Assim como nos campi do IFF, as escolas técnicas onde atuam as cinco docentes possuem setores produtivos usados para atender às demandas das instituições, principalmente alimentação escolar. Hortaliças e vegetais, como cebola, couve, tomate e milho, são produzidos em pequenas escalas. Ainda assim, o desperdício é um dos principais problemas identificados por elas, devido à ausência de práticas de processamento da produção e à dificuldade de escoamento para a capital, onde se concentram as principais indústrias alimentícias. “No meu Instituto, depois da colheita não temos como processar nossos alimentos, então acabamos perdendo muito da nossa produção, porque não sabíamos como fazer. Aqui tem muitas máquinas que não temos lá, mas podemos adequar à nossa realidade, porque é bem simples”, conta Mariana. “Seria de grande valia se tudo que produzíssemos pudesse ser processado. Os alunos estudam em regime de internato, então poderiam aproveitar para sua alimentação. Além disso, aumentaria a qualidade alimentar se pudéssemos usar os derivados de todos os produtos que produzimos”, acrescenta Alice Ali.

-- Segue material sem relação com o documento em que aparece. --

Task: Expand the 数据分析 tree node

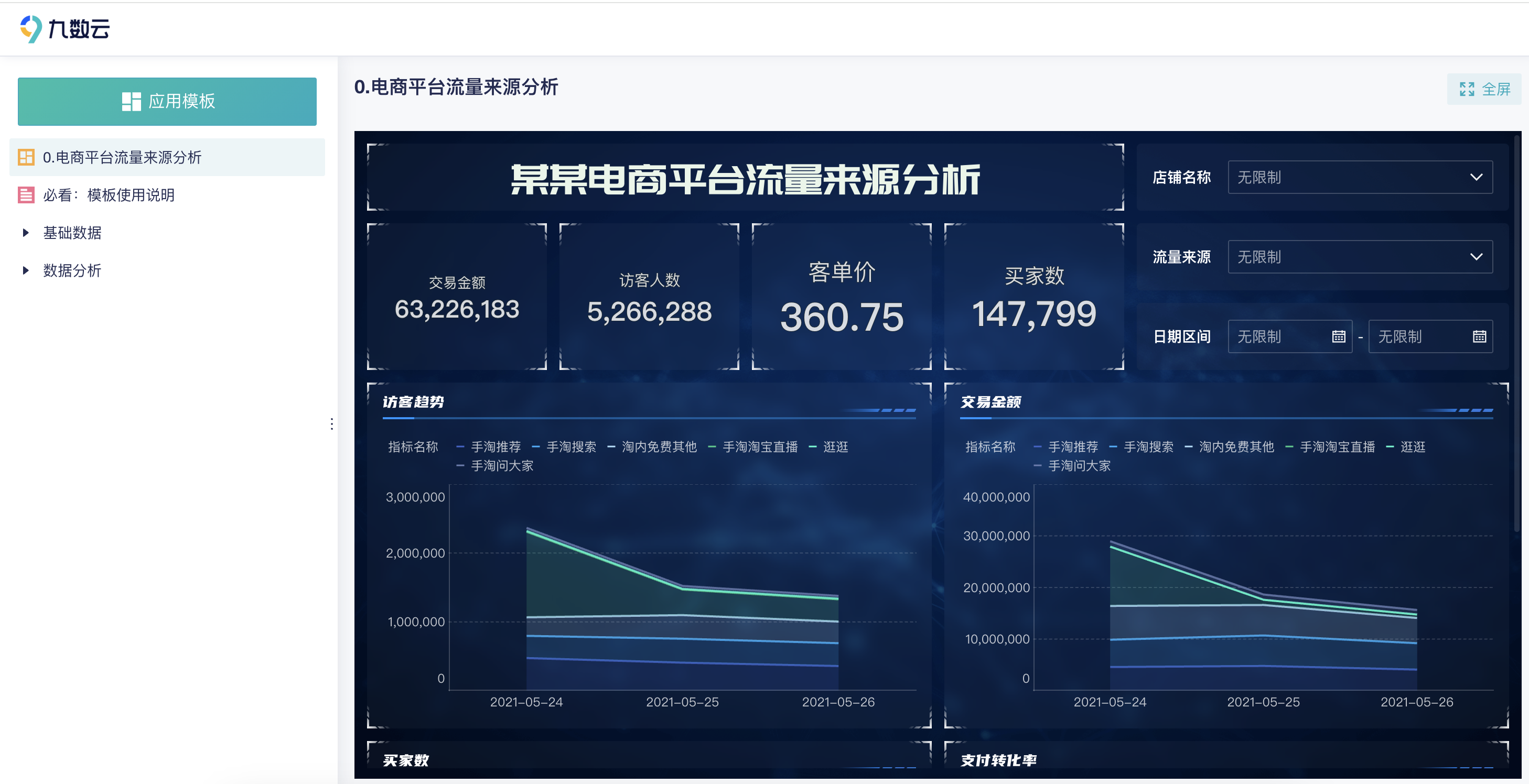Action: 26,271
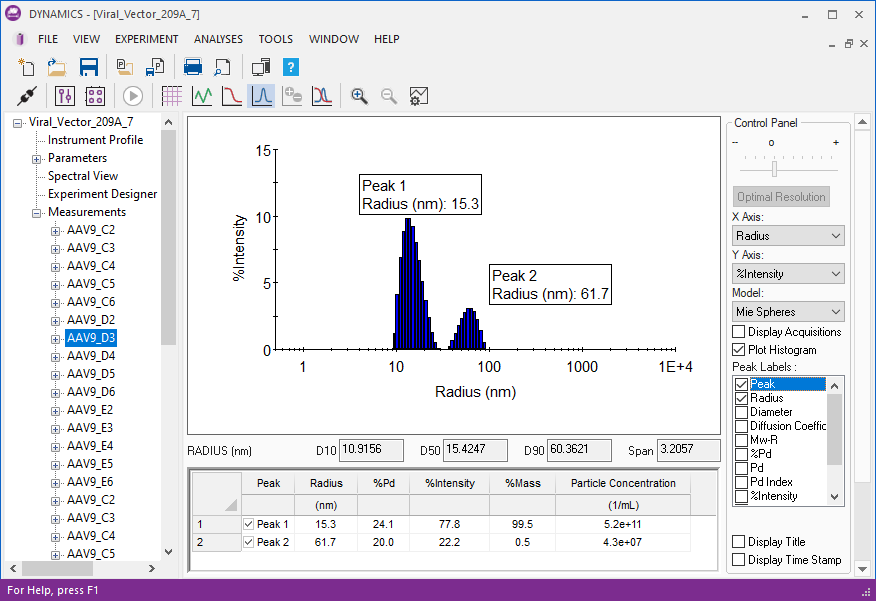Open the EXPERIMENT menu
This screenshot has width=876, height=601.
pyautogui.click(x=146, y=39)
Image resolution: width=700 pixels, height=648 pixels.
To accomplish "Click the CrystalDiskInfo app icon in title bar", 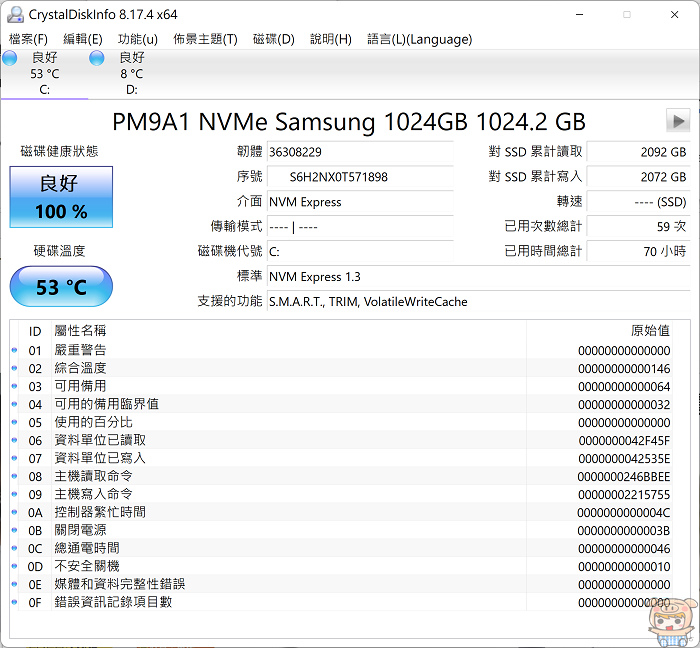I will [15, 14].
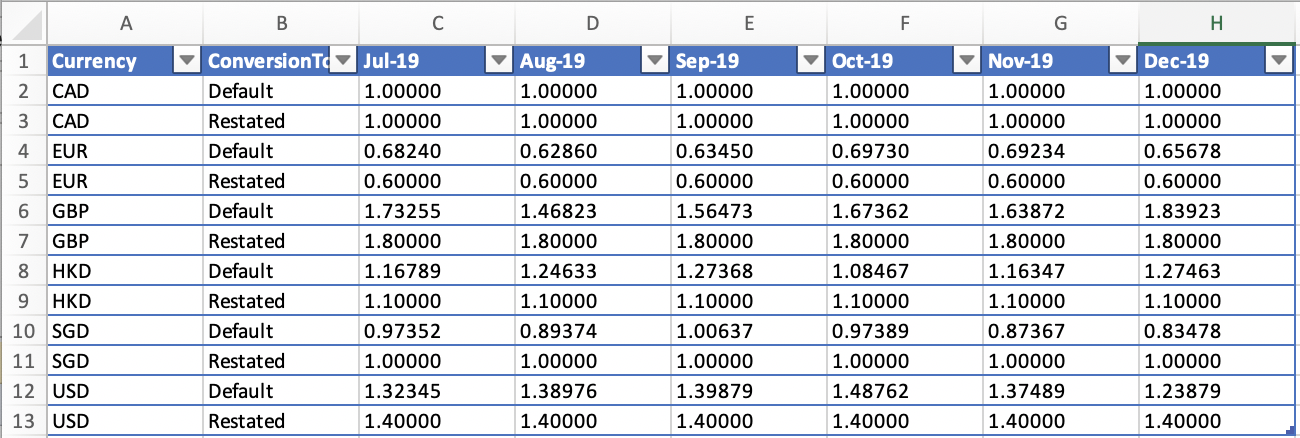The height and width of the screenshot is (438, 1300).
Task: Select HKD Oct-19 value 1.08467
Action: click(x=905, y=271)
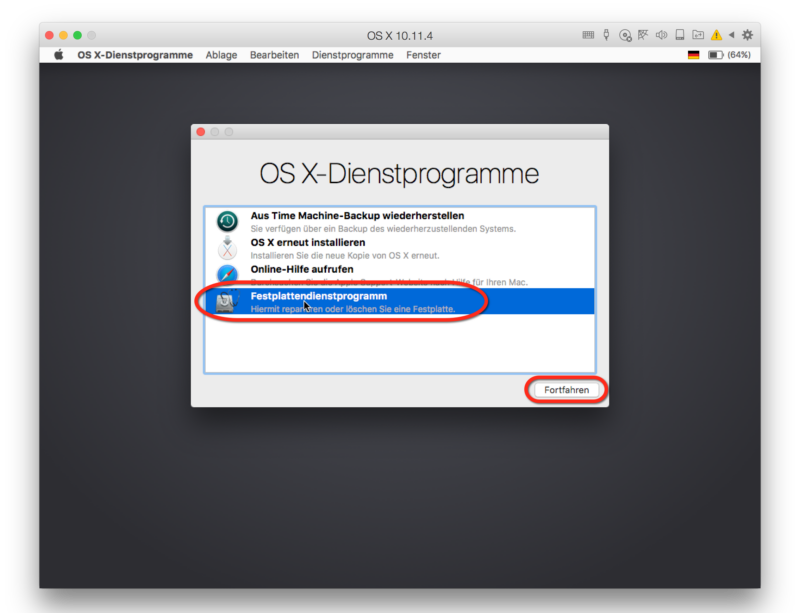Image resolution: width=800 pixels, height=613 pixels.
Task: Open the gear settings icon
Action: pos(747,35)
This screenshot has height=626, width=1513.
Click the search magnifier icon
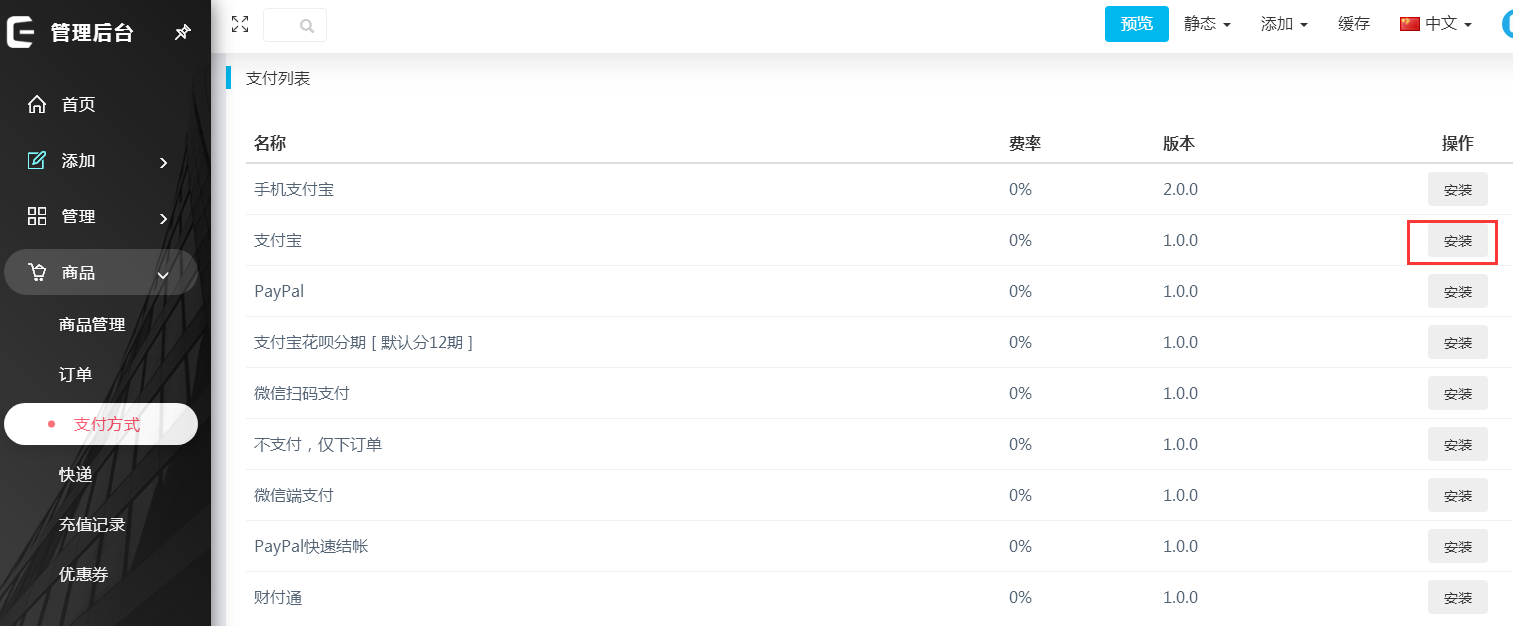(307, 26)
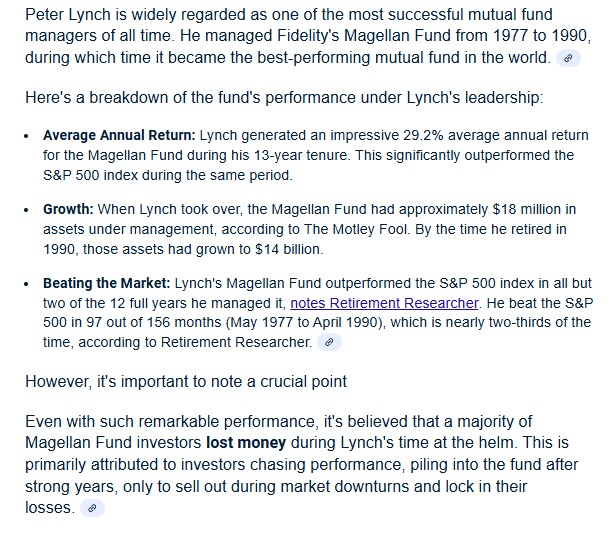Open citation link icon after "Retirement Researcher."

(x=330, y=342)

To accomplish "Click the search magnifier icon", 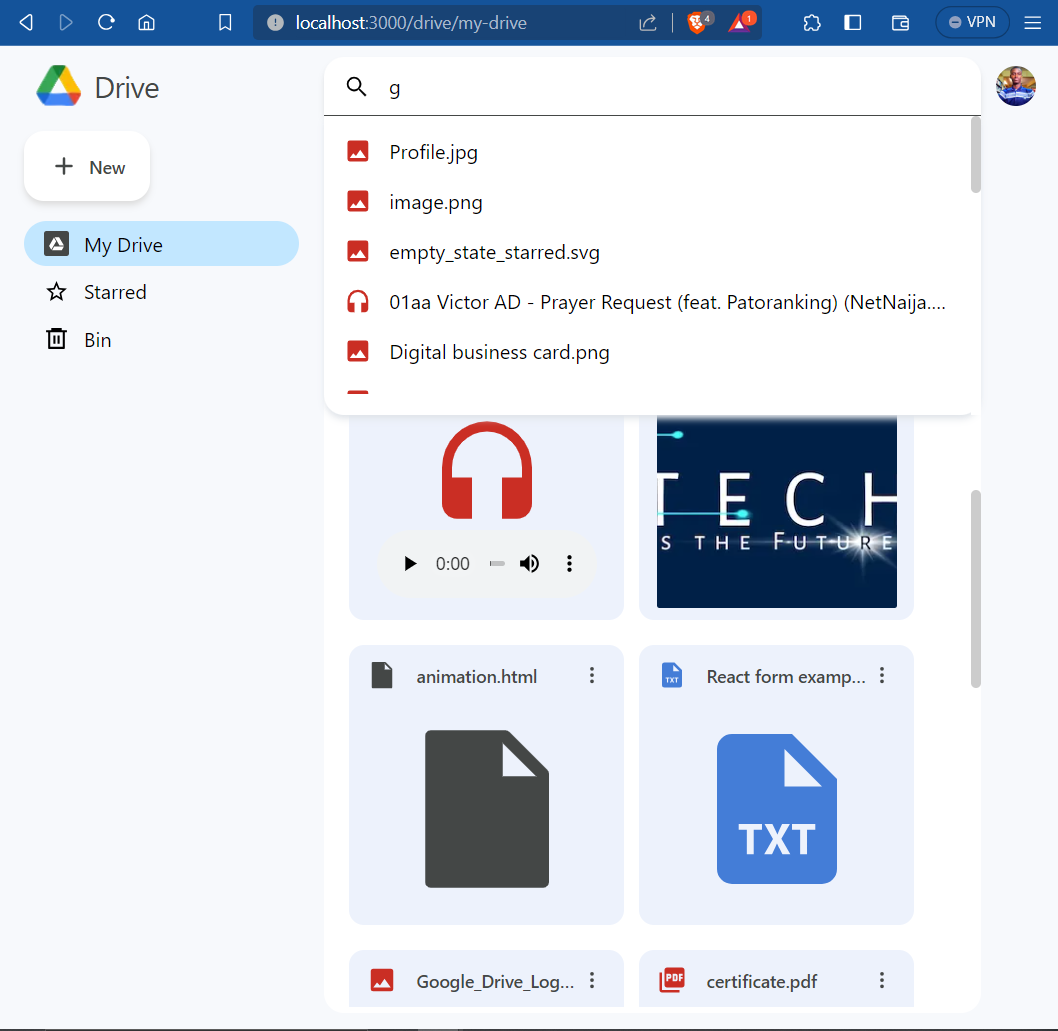I will 357,87.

O setor animal também foi explorado durante as aulas, com exposições que abordavam desde a produção de pastagens de qualidade até a fase de terminação. A teoria foi o principal aspecto explorado no Campus Bom Jesus, mas não faltaram atividades práticas nos setores produtivos e laboratórios. Tania Chaleca teve a oportunidade de, pela primeira vez, fazer uma castração em suíno, o que para ela foi “muito interessante”, já que em Moçambique a prática é mais comum em bovinos, caprinos e ovinos. “As técnicas pedagógicas também foram muito importantes. Aprendemos meios de nos comunicarmos melhor com os estudantes em sala de aula, o uso de plataformas online como ferramentas de ensino; muita coisa interessante”, lembra.

Moçambicanas - Técnicas Pedagógicas

Plataformas online como ferramenta de ensino foi um dos recursos
ensinados nas aulas de práticas pedagógicas

O diretor de Ensino, Pesquisa e Extensão do Campus Bom Jesus, Daniel Coelho, afirma que a proposta do intercâmbio com Moçambique está se consolidando, já que acontece pelo segundo ano consecutivo. “Devemos fomentar tanto o recebimento quanto o envio de profissionais. Essa interação é uma oportunidade única para os alunos e servidores, de conhecerem outras culturas, além de cooperarmos com o desenvolvimento de outro país”, pondera. Ele enfatiza, ainda, que é um meio de cumprir o papel da rede federal e aumentar a visibilidade da instituição.

Novas propostas de intercâmbio estão sendo estudadas pela diretoria, que atualmente possui convênio com o Instituto Politécnico de Bragança (IPB). Desde 2016, 17 alunos do curso superior em Ciência e Tecnologia de Alimentos tiveram a oportunidade de cursar disciplinas e estagiar no IPB. Para 2019, existe a proposta de recepção de alunos daquela instituição no Instituto Federal Fluminense, onde também poderão desenvolver atividades acadêmicas e práticas sob supervisão de servidores do IFF.